Collected data:
---*---
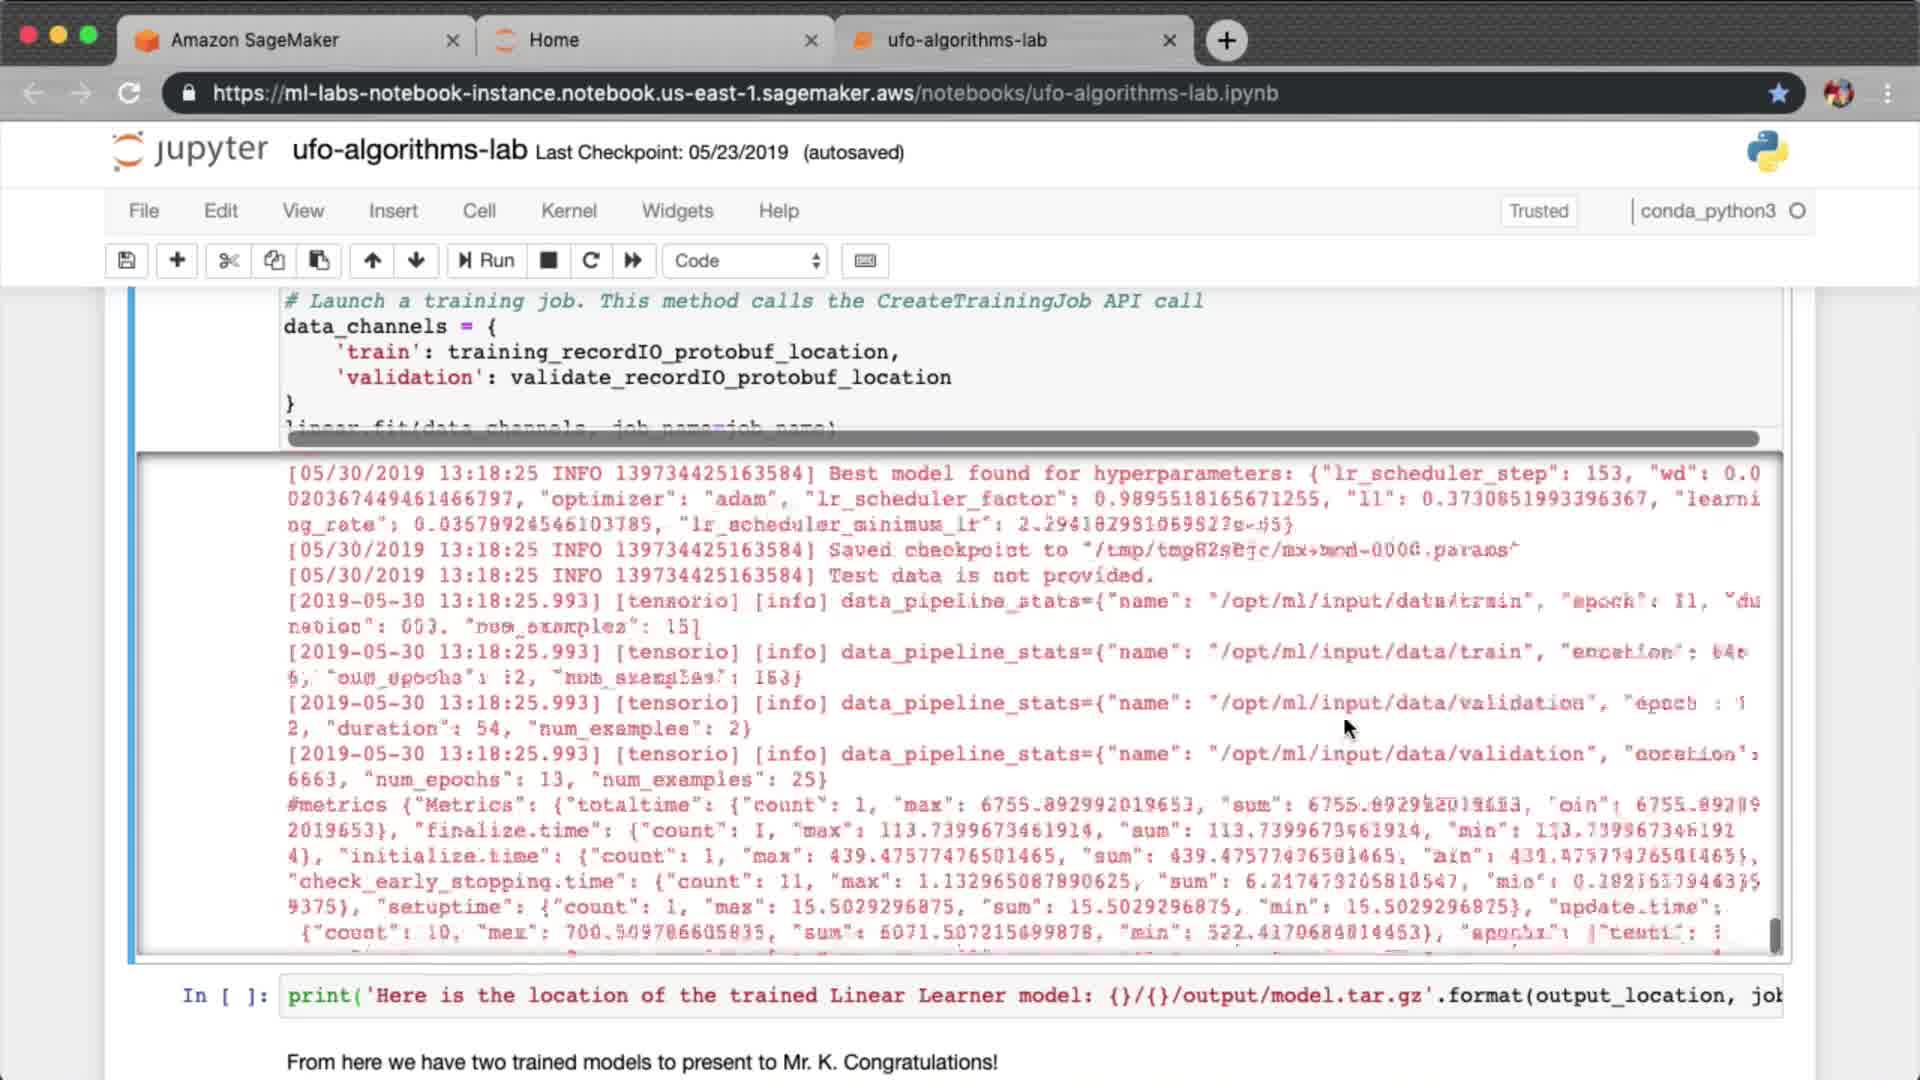1920x1080 pixels.
Task: Click the save and checkpoint icon
Action: pyautogui.click(x=126, y=261)
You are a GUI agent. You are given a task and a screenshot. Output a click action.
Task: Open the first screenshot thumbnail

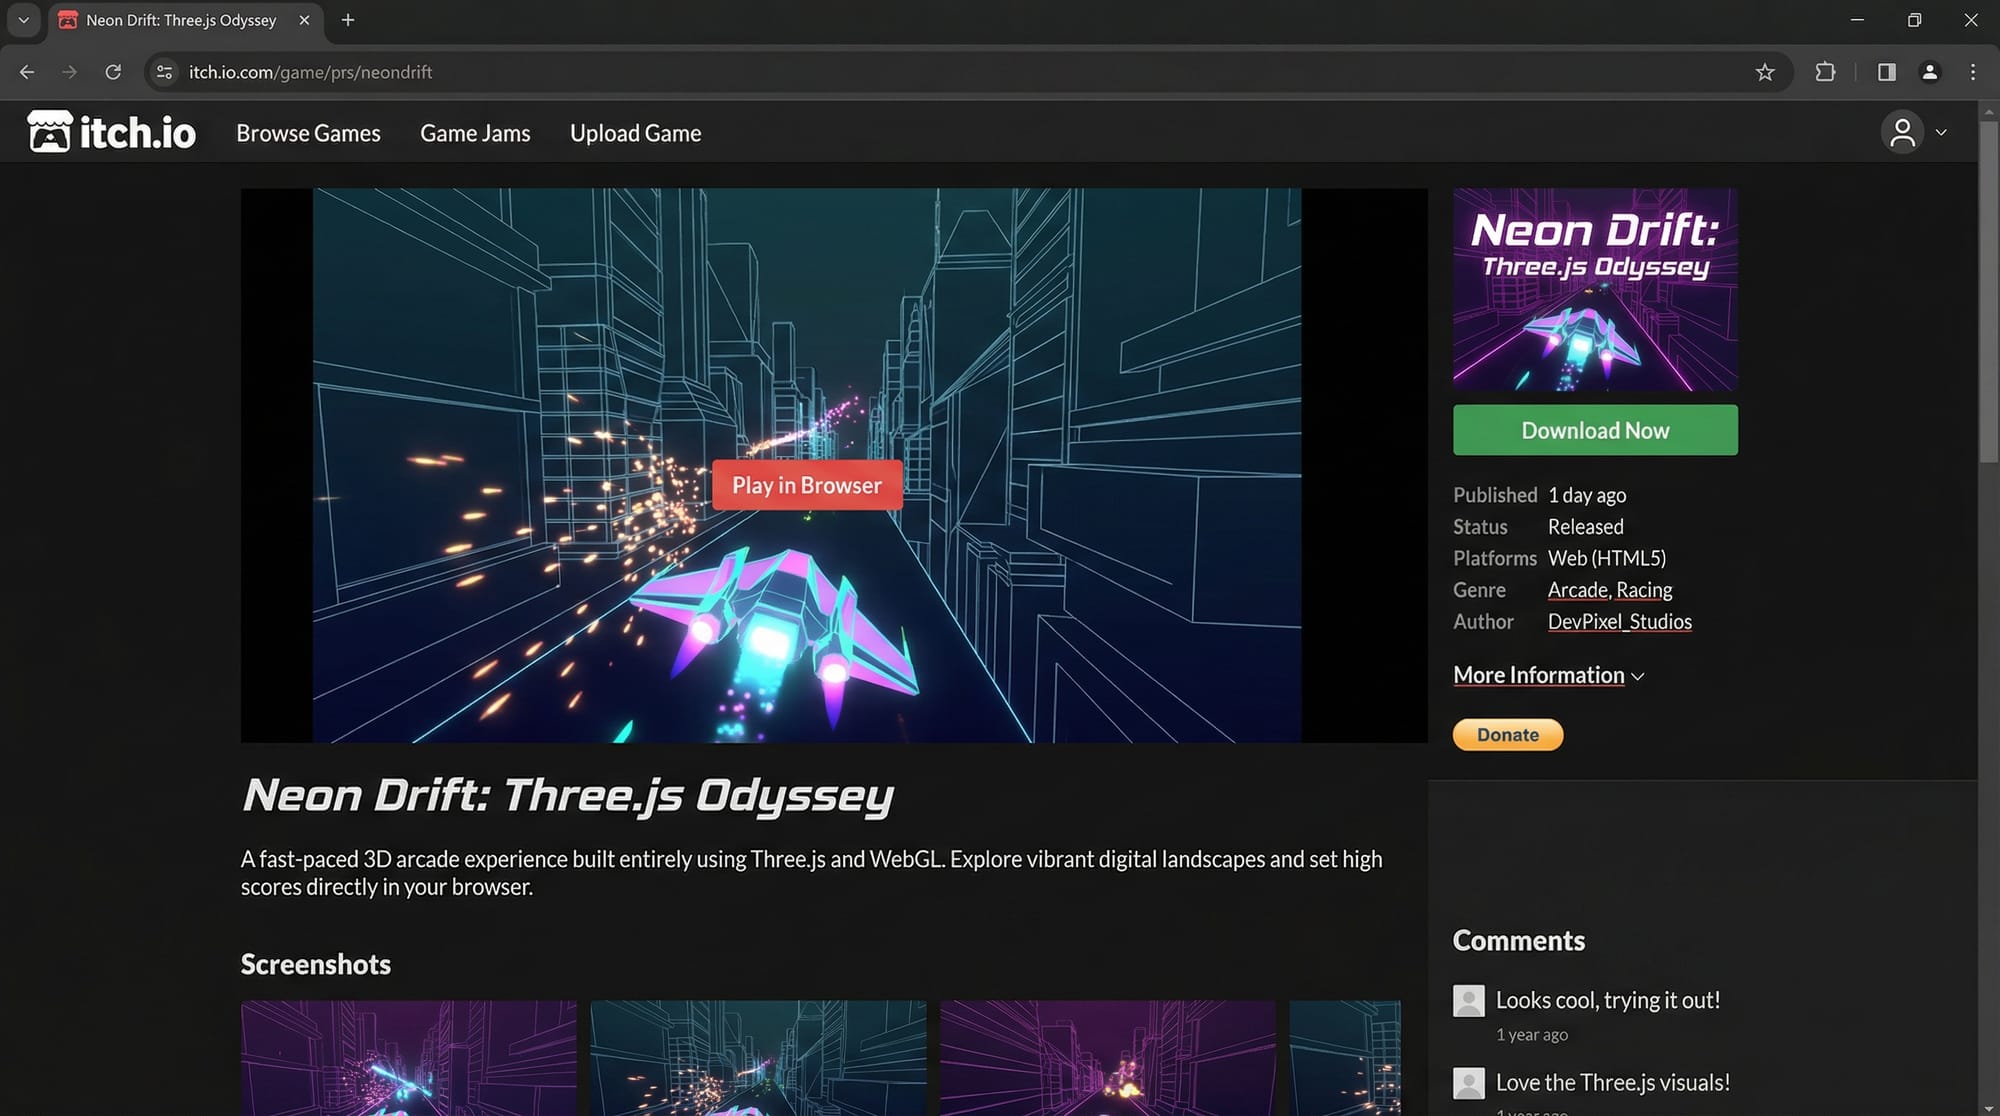pos(408,1058)
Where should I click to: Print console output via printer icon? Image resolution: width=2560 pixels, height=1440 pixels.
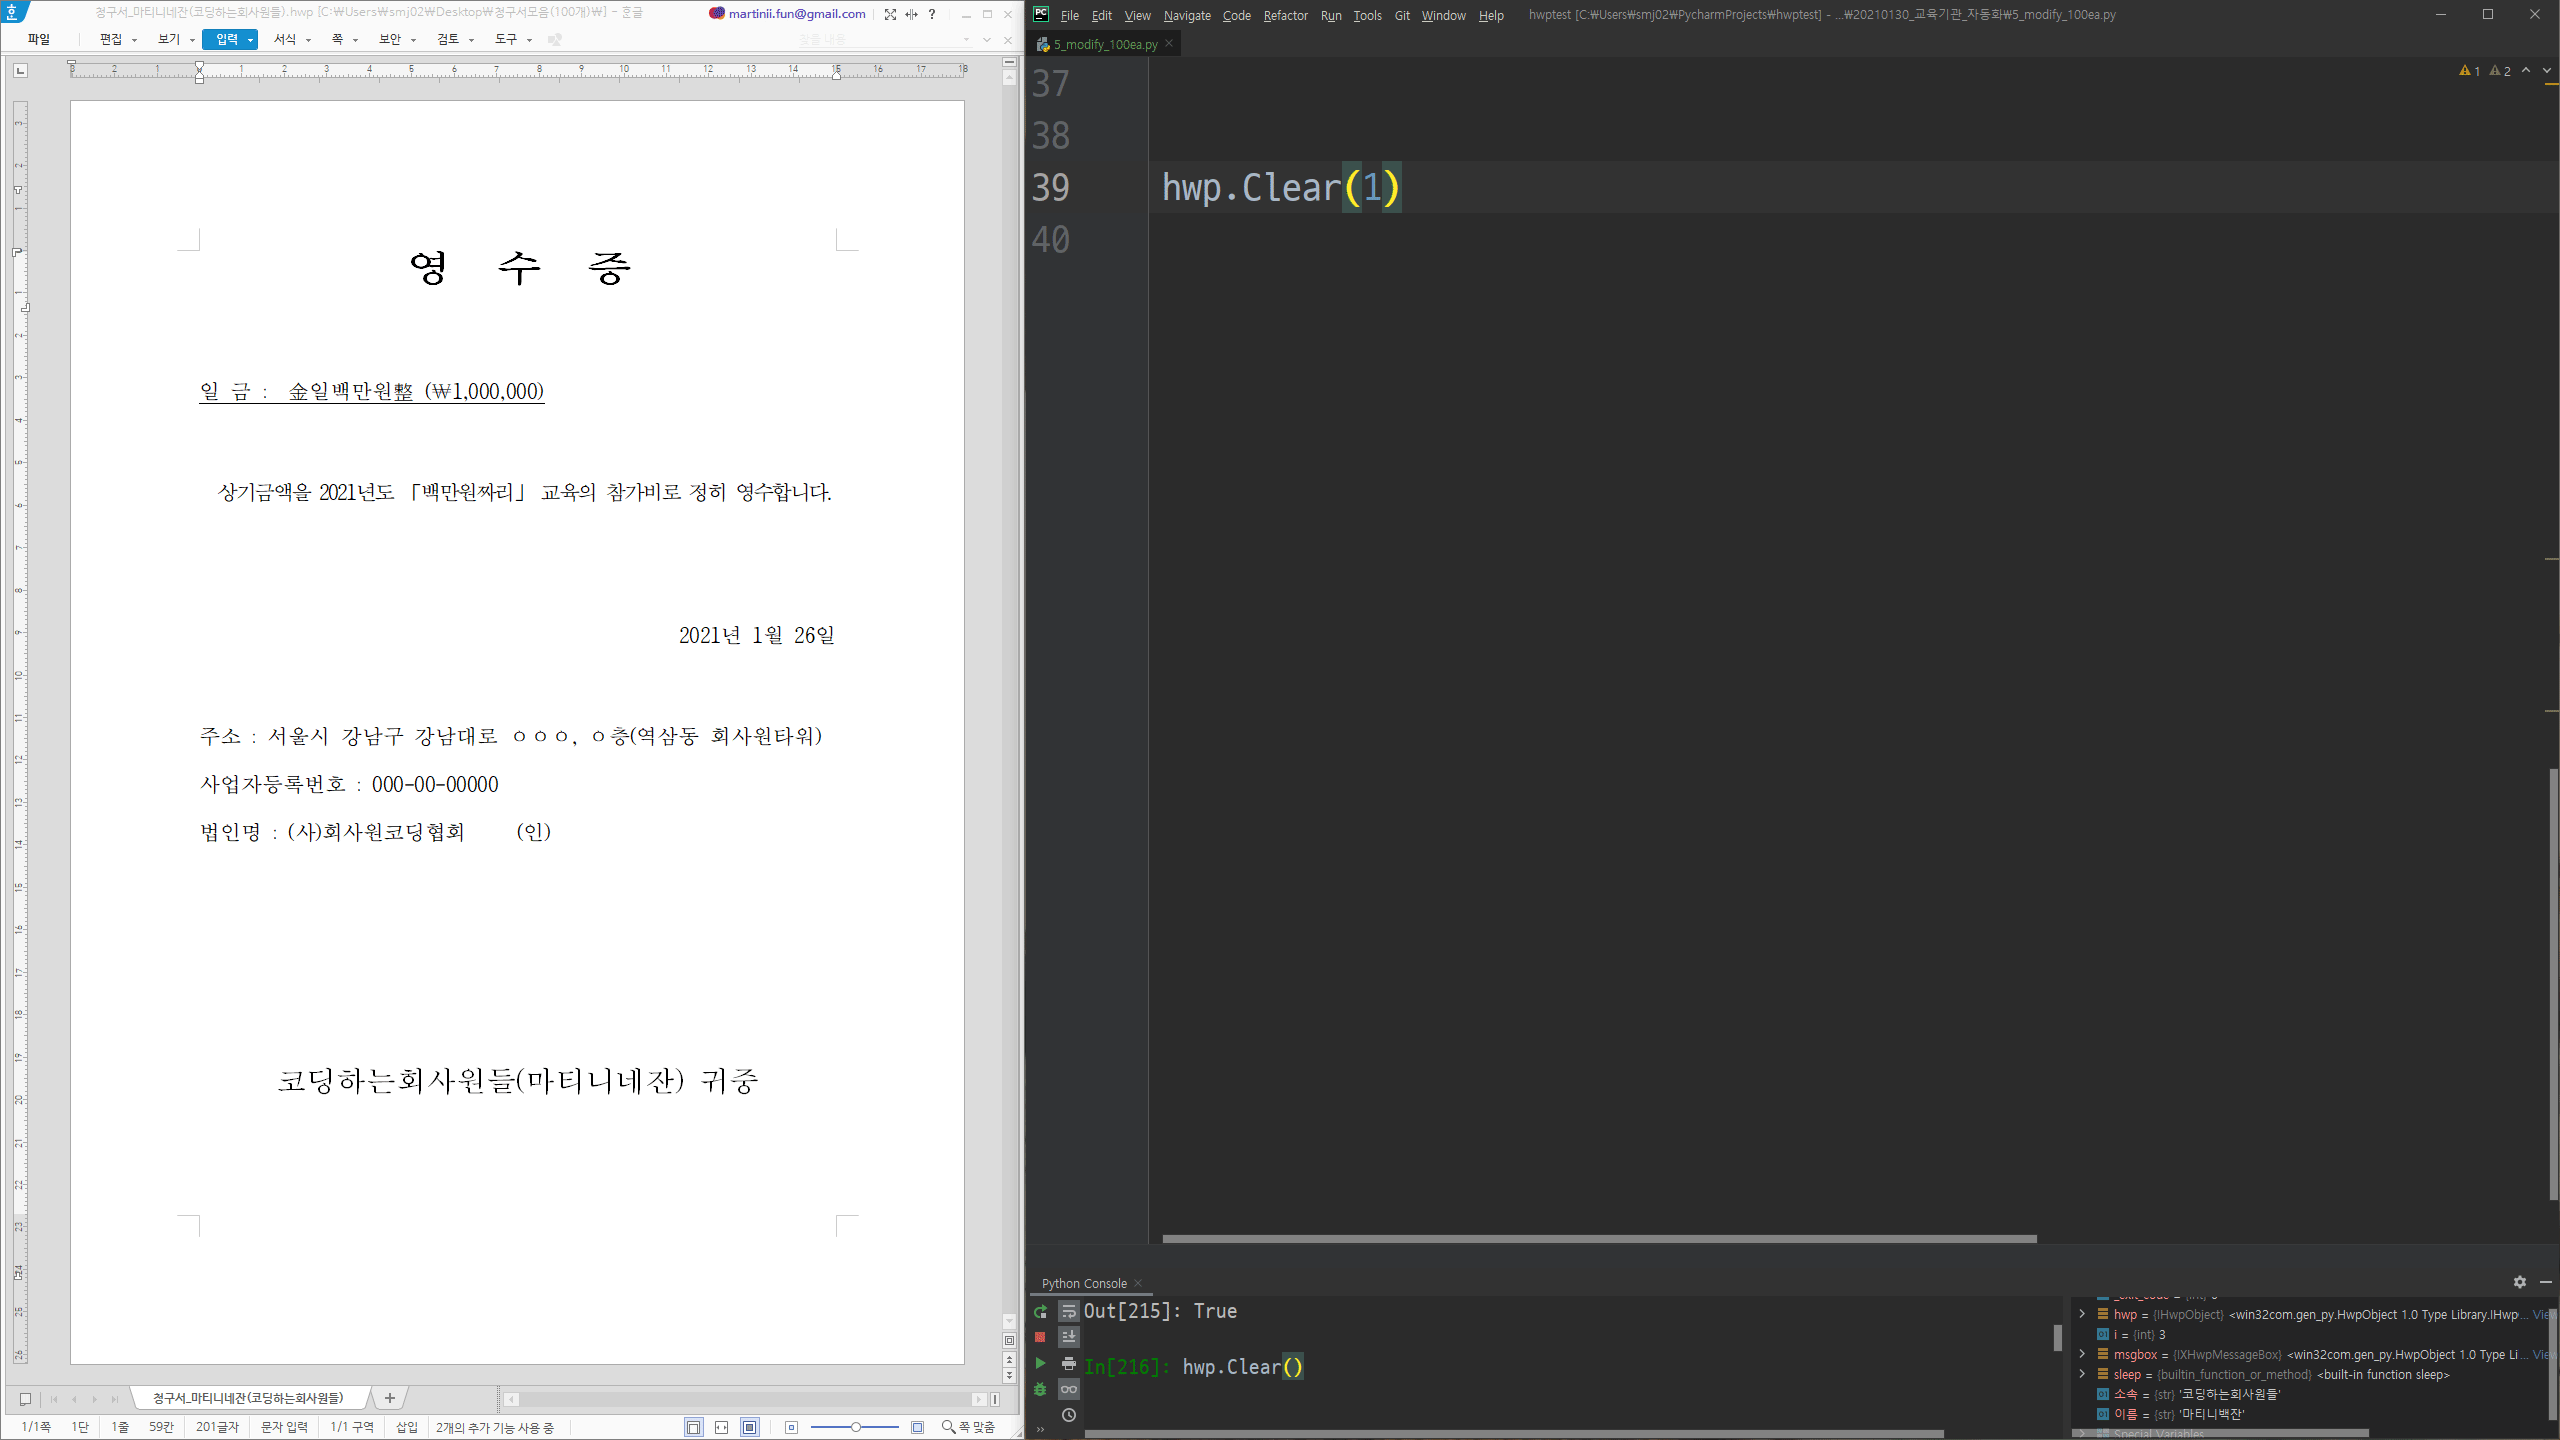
---*---
• Activity
Nothing but an exact copy is needed, covering the lines from the line with "You are a GUI" through the last line of the entries, pictures excluded.

• Solution
You are a GUI agent. You are given a task and a screenshot. Output a click action.
Task: Open the first screenshot thumbnail

pos(408,1058)
Where should I click to: Print console output via printer icon? Image resolution: width=2560 pixels, height=1440 pixels.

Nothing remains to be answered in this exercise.